Generalized anxiety disorder, panic attacks, phobias, OCD, and PTSD express themselves biologically as overarousal of brain areas involved in impulse control and habitual behaviors. These disorders reflect a brain danger-detection system gone hyperactive—producing anxiety when no danger exists. In OCD, for example, when the brain detects that something is amiss, it seems to generate a mental hiccup of repeating thoughts (obsessions) or actions (compulsions) (Gehring et al., 2000). Brain scans of people with PTSD show higher-than-normal activity in the amygdala when they view traumatic images (Etkin & Wager, 2007). Brain scans of people with OCD reveal elevated activity in specific brain areas during behaviors such as compulsive hand washing, checking, ordering, or hoarding (Insel, 2010; Mataix-Cols et al., 2004, 2005). The anterior cingulate cortex, a brain region that monitors our actions and checks for errors, seems especially likely to be hyperactive (Maltby et al., 2005) (Figure 66.2).
Figure 66.2 An obsessive-compulsive brain
When people engaged in a challenging cognitive task, those with OCD showed the most activity in the anterior cingulate cortex in the brain’s frontal area (Maltby et al., 2005).
Some antidepressant drugs dampen this fear-circuit activity and its associated obsessive-compulsive behavior. Fears can also be blunted by giving people drugs as they recall and then rerecord (“reconsolidate”) a traumatic experience (Kindt et al., 2009; Norberg et al., 2008). Although they don’t forget the experience, the associated emotion is largely erased.
We seem biologically prepared to fear threats faced by our ancestors. Our phobias focus on such specific fears: spiders, snakes, and other animals; enclosed spaces and heights; storms and darkness. Those fearless about these occasional threats were less likely to survive and leave descendants. Even in Britain, with only one poisonous snake species, people often fear snakes. Nine-month-old infants attend more to sounds signaling ancient threats (hisses, thunder) than they do to sounds representing modern dangers (a bomb exploding, breaking glass) (Erlich et al., 2013). It is easy to condition and hard to extinguish fears of such “evolutionarily relevant” stimuli (Coelho & Purkis, 2009; Davey, 1995; Öhman, 2009). Some of our modern fears can also have an evolutionary explanation. A fear of flying may be rooted in our biological predisposition to fear confinement and heights.

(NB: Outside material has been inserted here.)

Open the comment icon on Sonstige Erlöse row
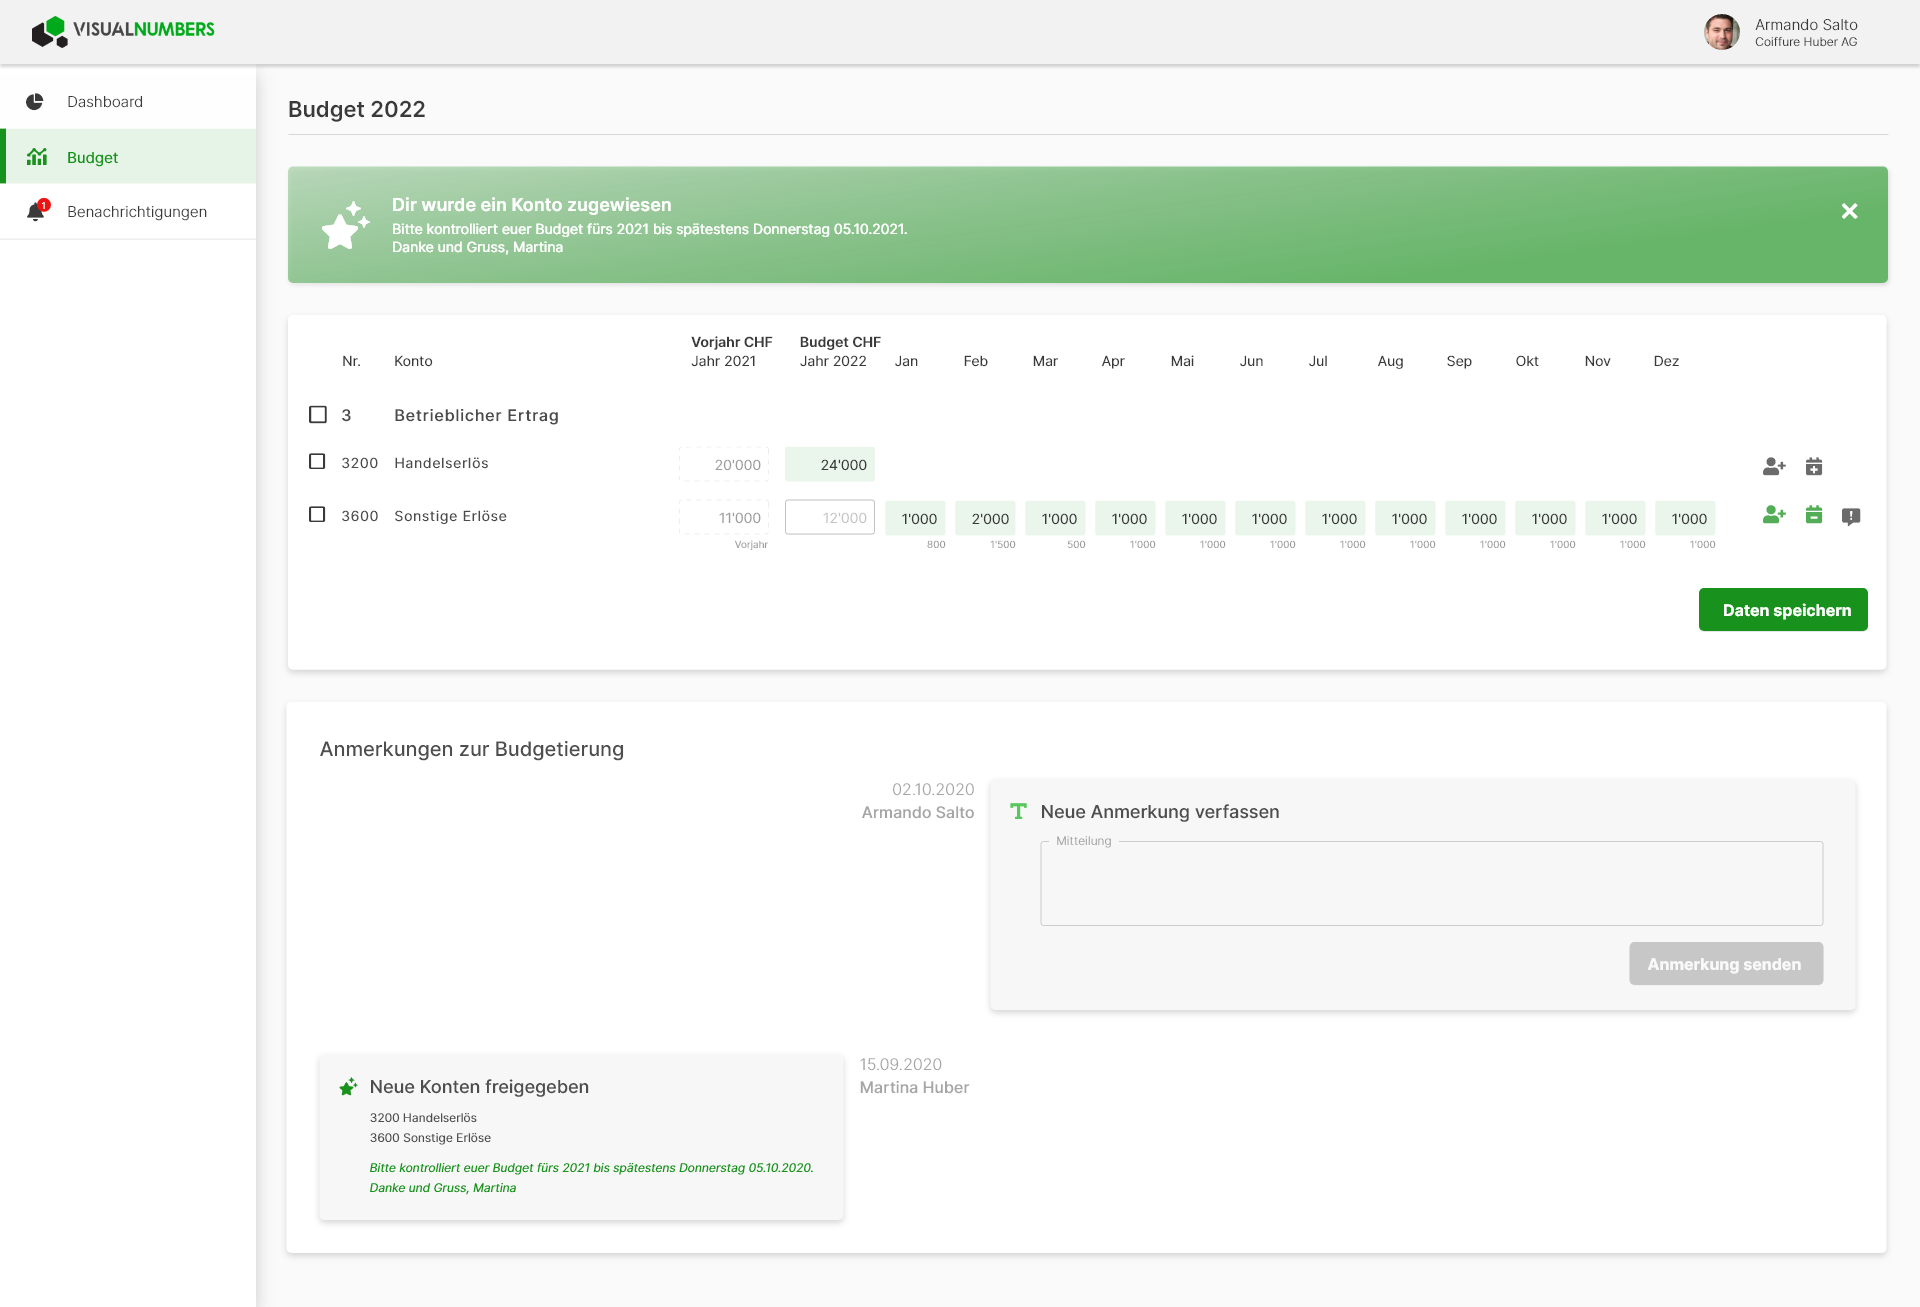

Fearless The biological perspective helps us understand why most people have more fear of heights than does Alex Honnold, shown here in 2017 becoming the first person to free solo climb (no safety ropes) Yosemite National Park’s El Capitan granite wall.
Compare our easy-to-learn fears with those we do not easily learn. World War II air raids, for example, produced remarkably few lasting phobias. As the air blitzes continued, the British, Japanese, and German populations did not become more and more panicked. Rather, they grew increasingly indifferent to planes outside their immediate neighborhoods (Mineka & Zinbarg, 1996). Evolution has not prepared us to fear bombs dropping from the sky.

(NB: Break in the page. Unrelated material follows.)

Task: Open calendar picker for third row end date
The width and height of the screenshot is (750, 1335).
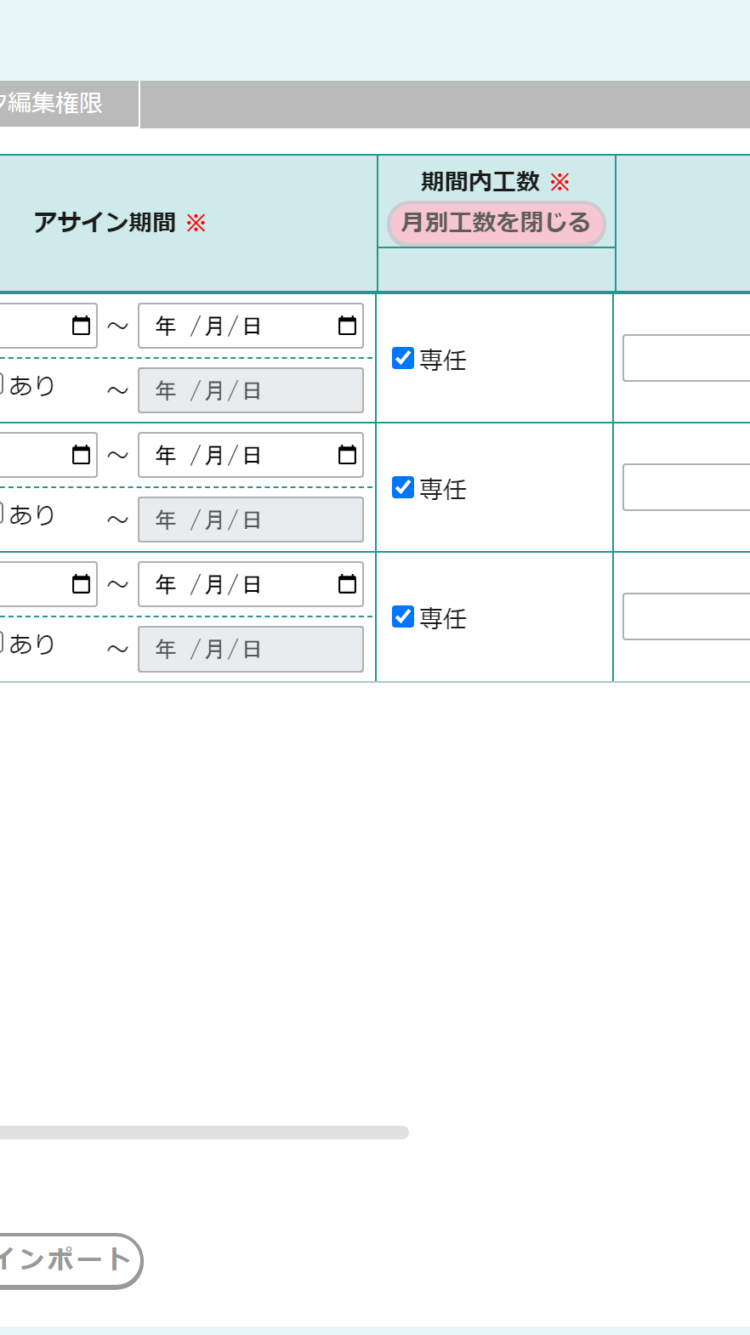Action: [x=347, y=585]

Just as our phobias focus on dangers faced by our ancestors, our compulsive acts typically exaggerate behaviors that contributed to our species’ survival. Grooming had survival value. Gone wild, it becomes compulsive hair pulling. So too with washing up, which becomes ritual hand washing. And checking territorial boundaries becomes checking and rechecking already locked doors (Rapoport, 1989). Although natural selection shaped our behaviors, when taken to an extreme, these behaviors can interfere with daily life.